What is most notable about this patent is not the audacity of the Mountainview company to claim these very basic portions of their webpage. It’s that the vast majority of patents that are issued today are “utility patents,” which claim inventive ownership to products, processes, machines, compositions of matter, and manufacture. Instead, this is a design patent, not a utility patent.
Design patents differ significantly from their cousins in the patent world. As noted above, the utility patent covers a range of inventions that are encompassed in Section 101 under the Patent Act. A utility patent protects the functional features of an invention, including use of the invention and method of functionality. Design patents can be found under Section 171 of the Act and are described as “any new, original, and ornamental design for an article of manufacture.” The most significant difference is that a design patent will only protect the ornamental features of a design, not any of its functional aspects. Note, however, that a single invention can be the subject of both separate design and utility patents.
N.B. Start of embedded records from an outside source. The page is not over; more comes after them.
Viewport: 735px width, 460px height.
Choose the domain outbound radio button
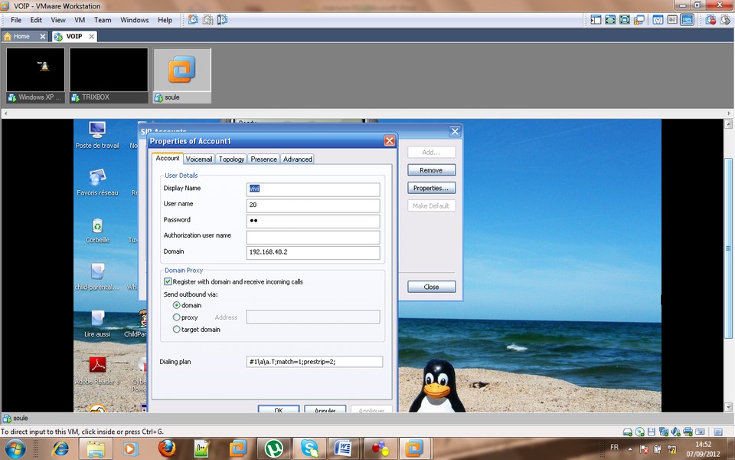point(177,305)
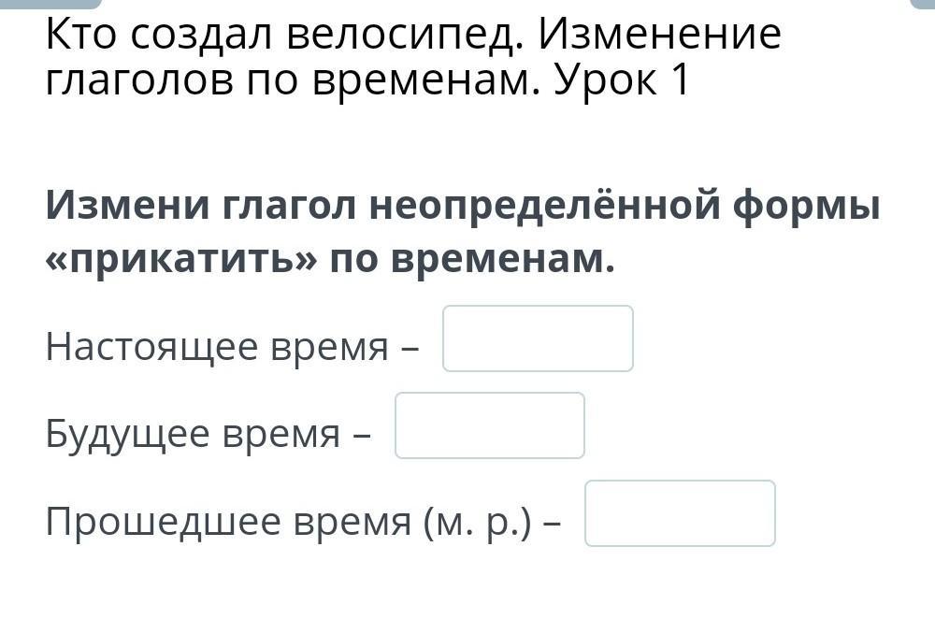Viewport: 935px width, 619px height.
Task: Click the Настоящее время answer field
Action: pyautogui.click(x=538, y=338)
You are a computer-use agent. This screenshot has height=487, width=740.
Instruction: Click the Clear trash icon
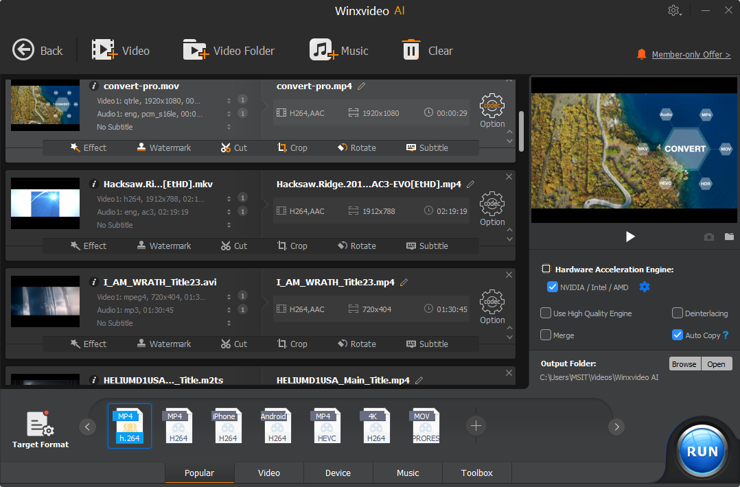[411, 50]
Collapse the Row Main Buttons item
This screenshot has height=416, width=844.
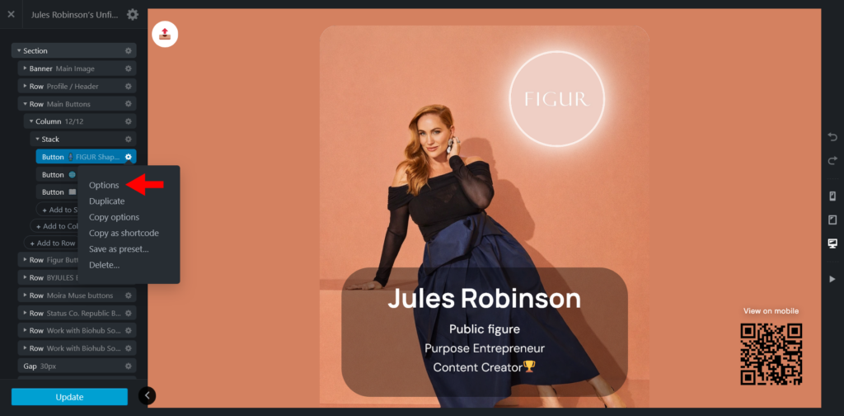pos(26,104)
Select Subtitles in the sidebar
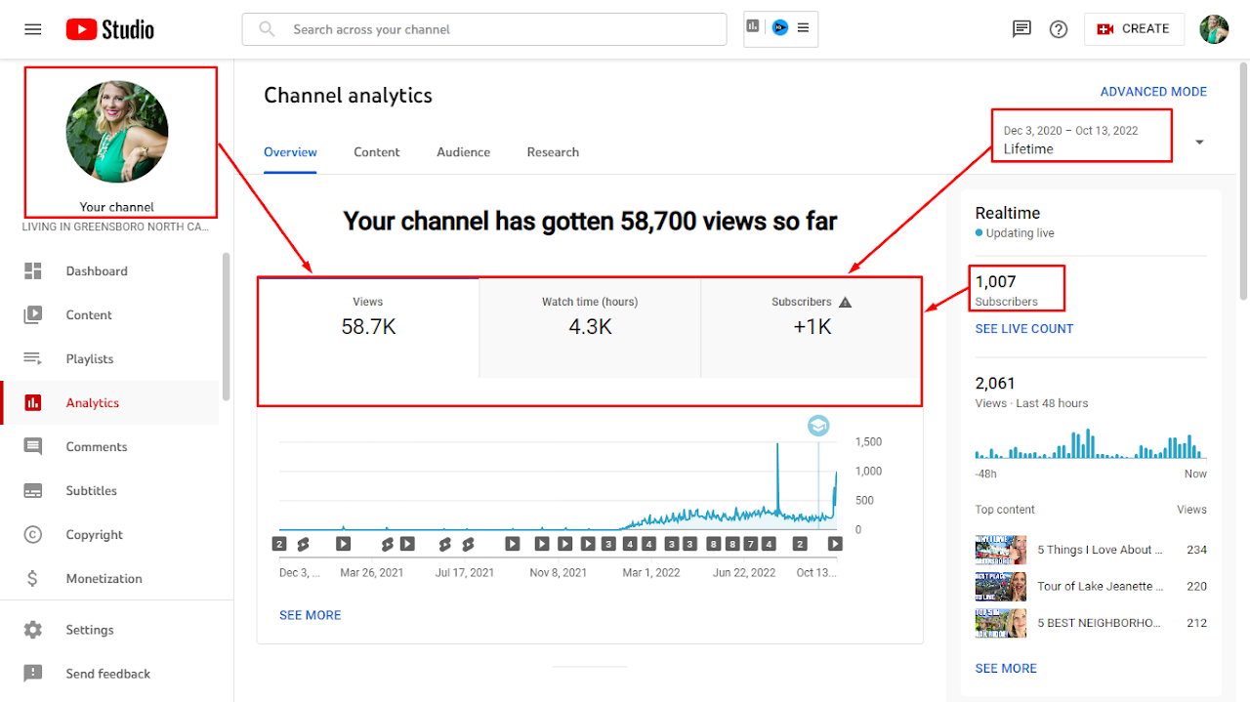This screenshot has height=702, width=1250. pos(92,490)
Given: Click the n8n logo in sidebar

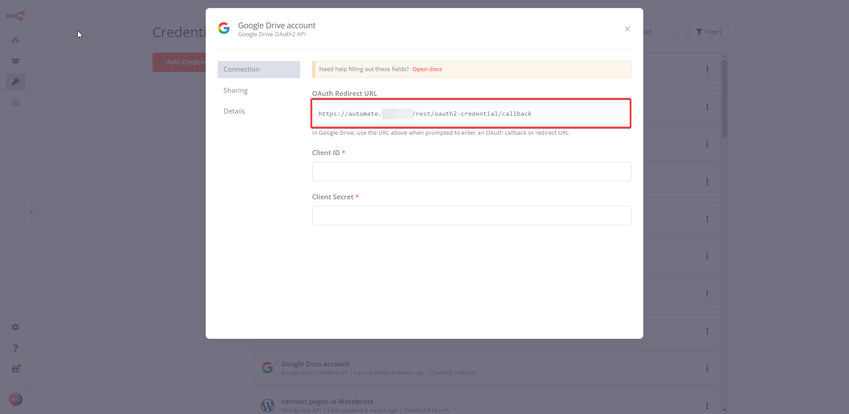Looking at the screenshot, I should (15, 16).
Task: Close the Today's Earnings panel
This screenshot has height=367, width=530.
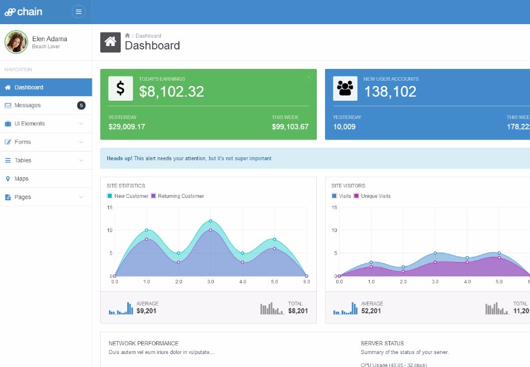Action: pyautogui.click(x=309, y=77)
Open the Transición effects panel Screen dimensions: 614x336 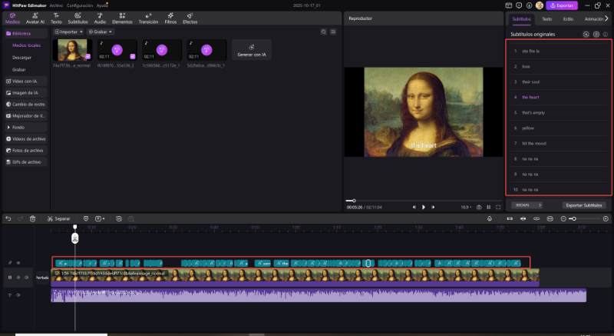coord(148,18)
Unlike utility patents—which can have several claims—a design patent has only one claim: the drawings. The protection afford focuses on the “visual appearance as a whole” claimed within the design patent with emphasis on “the visual impression it creates.” See Elmer v. ICC Fabricating, Inc. 67 F.3d 1571, 1577 (Fed. Cir. 1995), Durling v. Spectrum Furniture Co., 191 F.3d 100, 104-05 (Fed. Cir. 1996). If an owner of a design patent were to enforce her rights via an infringement lawsuit, the court generally applies two tests to compare the two designs: the ordinary observer test and the point of novelty test. In order to succeed, a plaintiff bears the burden of showing that both tests are satisfied.
The Supreme Court has explained the novelty test as the following: “[I]if, in the eye of an ordinary observer, giving such attention as a purchaser usually gives, two designs are substantially the same, if the resemblance is such as to deceive such an observer, inducing him to purchase one supposing it to be the other, the first one patented is infringed by the other.” Gorham v. White, 81 U.S. (14 Wall.) 511, 528 (1871). The more modern point of novelty test requires that the “accused design appropriates the novelty which distinguishes the patented design from the prior art.” See Litton Systems, Inc. v. Whirlpool Corp., 728 F.2d 1423, 1444 (Fed. Cir. 1984).
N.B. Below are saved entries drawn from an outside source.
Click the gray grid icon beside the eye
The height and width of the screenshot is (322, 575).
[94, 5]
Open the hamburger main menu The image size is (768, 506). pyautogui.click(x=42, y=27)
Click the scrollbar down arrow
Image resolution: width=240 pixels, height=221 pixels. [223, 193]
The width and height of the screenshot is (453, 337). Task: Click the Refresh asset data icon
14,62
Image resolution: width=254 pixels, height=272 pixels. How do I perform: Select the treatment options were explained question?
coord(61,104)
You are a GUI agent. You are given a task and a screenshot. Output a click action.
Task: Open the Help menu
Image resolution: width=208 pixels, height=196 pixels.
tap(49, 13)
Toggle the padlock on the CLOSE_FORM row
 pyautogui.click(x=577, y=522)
Typically, it is challenging to win design patent infringement cases because of the difficulty to meet the above tests. The designs must be very similar to one another. Hence, this is why people shouldn’t jump to the conclusion that search engines with similar interfaces are in immediate trouble just because the Google patent was issued this week.
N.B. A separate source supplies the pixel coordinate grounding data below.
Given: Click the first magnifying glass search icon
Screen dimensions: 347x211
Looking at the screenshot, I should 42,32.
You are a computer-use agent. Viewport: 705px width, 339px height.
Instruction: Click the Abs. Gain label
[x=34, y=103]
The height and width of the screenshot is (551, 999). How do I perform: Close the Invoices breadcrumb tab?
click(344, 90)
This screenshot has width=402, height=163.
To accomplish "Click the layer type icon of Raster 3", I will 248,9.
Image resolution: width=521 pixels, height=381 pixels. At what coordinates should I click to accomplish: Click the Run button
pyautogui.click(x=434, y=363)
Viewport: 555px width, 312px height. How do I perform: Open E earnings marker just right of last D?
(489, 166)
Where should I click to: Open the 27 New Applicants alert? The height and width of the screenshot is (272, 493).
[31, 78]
Design patents do play an important role in the intellectual property world. They pick up where copyright law might leave off. Since copyright can be used to cover certain design features (any original expression fixed in a tangible medium) it would be a likely source of protection for elements on webpages. However, copyright does not protect the “functional aspects” of a work. Since certain elements on a webpage are arguably functional (think nearly any of the code or click feature design), there would be parts of a search engine interface that are not protected. Design patents allow for the ornamental features of these functional designs to be protected. So, maybe it’s not such a surprise, nor audacious, that Google opted to protect these elements by way of patent.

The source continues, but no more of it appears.